A erosão generalizada da autoridade política, especialmente em Gaza, criou um vácuo de poder que os chefes de clãs e os chefões do crime se apressaram em preencher. A ausência da lei é solo fértil para extremistas islâmicos. Estes são um anátema para as demais facções palestinas, que não querem ser arrastadas à guerra movida pelo Ocidente contra a Al-Qaeda. Em Gaza, esses extremistas são uma pequena minoria, muitas vezes nada mais que fachadas para criminosos. Mas eles assumiram um controle mais firme em alguns campos de refugiados.

Hoje, a mais positiva interpretação sobre a guerra de 1967 é que ela preparou o terreno para a paz entre Israel e seus vizinhos. A derrota fez os árabes começarem a aceitar que o Estado judeu não podia ser destruído. O fim do drama de um Estado pan-árabe os obrigou a negociar com Israel individualmente. As terras que o país havia capturado lhe conferiram algo com que negociar. A devolução do Sinai ao Egito, em 1982, ditou o exemplo. A paz com a Jordânia veio em 1994. As conversações com a Síria estiveram perto do sucesso em 2000. Por fim, 35 anos depois daqueles seis dias históricos, o mundo árabe fez o equivalente à admissão de derrota. Em 2002, a Liga Árabe ofereceu a Israel plena normalização das relações em troca da retirada completa dos territórios conquistados em 1967, e repetiu a oferta no começo do ano.
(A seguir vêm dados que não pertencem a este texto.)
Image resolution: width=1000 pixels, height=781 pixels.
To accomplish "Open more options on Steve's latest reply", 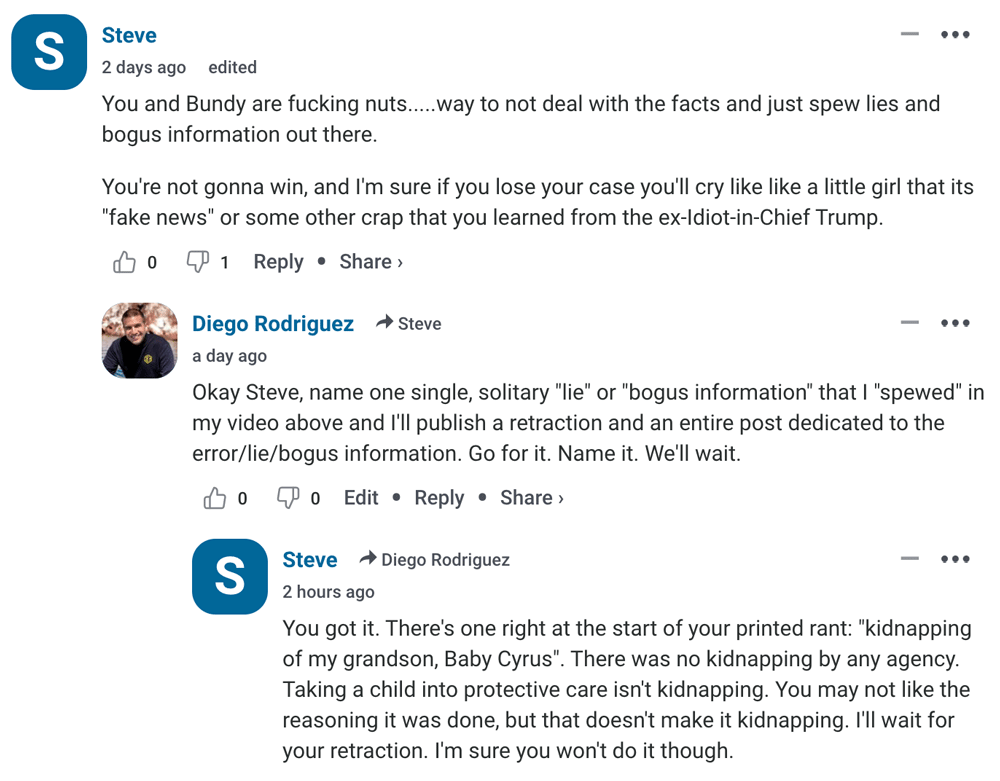I will (955, 559).
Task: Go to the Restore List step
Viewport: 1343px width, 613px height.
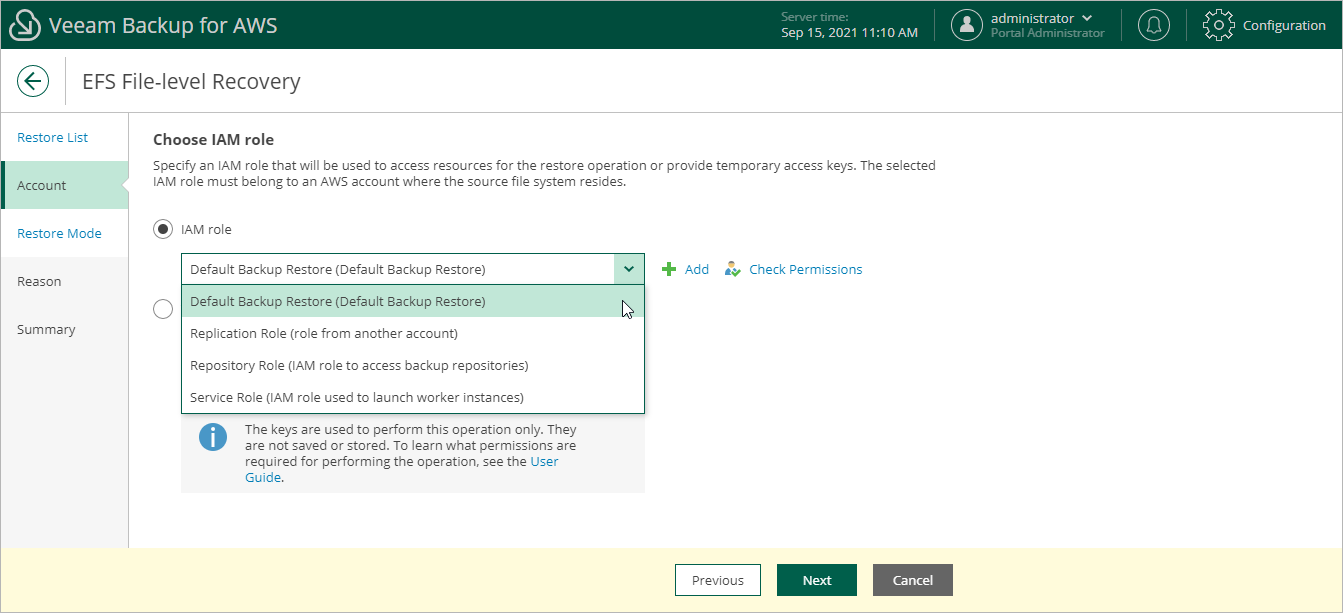Action: click(x=53, y=137)
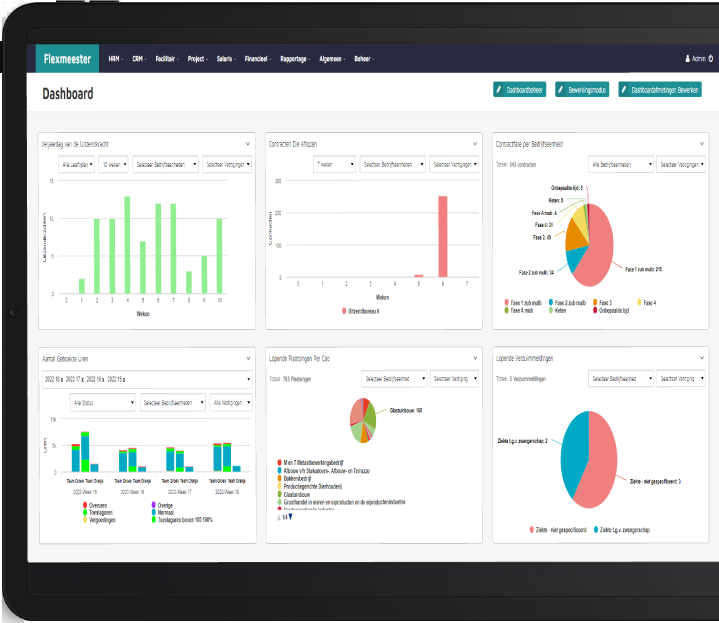Toggle Fase 1 zub mialb legend entry
The image size is (719, 623).
coord(524,302)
Como tende a acontecer no Oriente Médio, porém, os eventos já foram ultrapassados por outros eventos. A primeira oferta da Liga Árabe veio no auge da sangrenta segunda Intifada; sua reiteração encontrou a política israelense e a palestina em novos níveis recordes de divisão e desespero. Israel agora vê a si mesma como um país que não luta só contra 200 milhões de árabes, mas contra 1,2 bilhão de muçulmanos, munidos de armas contra as quais não pode resistir e contra uma ideologia que não pode enfrentar. Os palestinos sentem que um Estado viável é praticamente impossível, tão profundamente Israel usurpou suas terras e desmembrou a sua sociedade. A exemplo de muitas guerras, 1967 criou oportunidades. Pena que todos as tenham desperdiçado.